President Charles F. Thwing of Adelbert College, in an article in the Journal of Education for this week, discusses the advisability of Boston's making use of Harvard as a public university. A plan was proposed by which Boston should found a university to serve as a crown for her magnificent system of public schools. It was suggested to use some of the High School buildings, and with this saving it was thought that the current expenses could be reduced to $100,000. This was one plan. The other was to found scholarships to send men to other universities.

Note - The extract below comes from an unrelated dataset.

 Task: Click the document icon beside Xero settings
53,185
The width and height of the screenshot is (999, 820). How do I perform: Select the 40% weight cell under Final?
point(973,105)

President Eliot has expressed himself in favor of the scholarship plan. Scholarships of $450, he said, would be sufficient for tuition, board, books and other necessary expenses. The saving in this scheme over that of founding an entirely new university would be enormous. It would cost the city of Boston about one-hundredth of what would have to be spent on a new foundation. President Eliot suggested that the scholarships be given to competent students, and that they be allowed to pursue their higher education in whatever university they pleased. If it was necessary to give local scholarships, let them extend to the limits of the state.
President Thwing's plan is practically the same as that of President Eliot, except that he confines the field of scholarships to Harvard and Boston University. He emphasizes the fact that the training obtainable at Harvard would be far better than that which the new university could give. The instructors, scientific apparatus, library - everything would be superior, and the nearness of Cambridge to Boston would make the plan comparatively simple.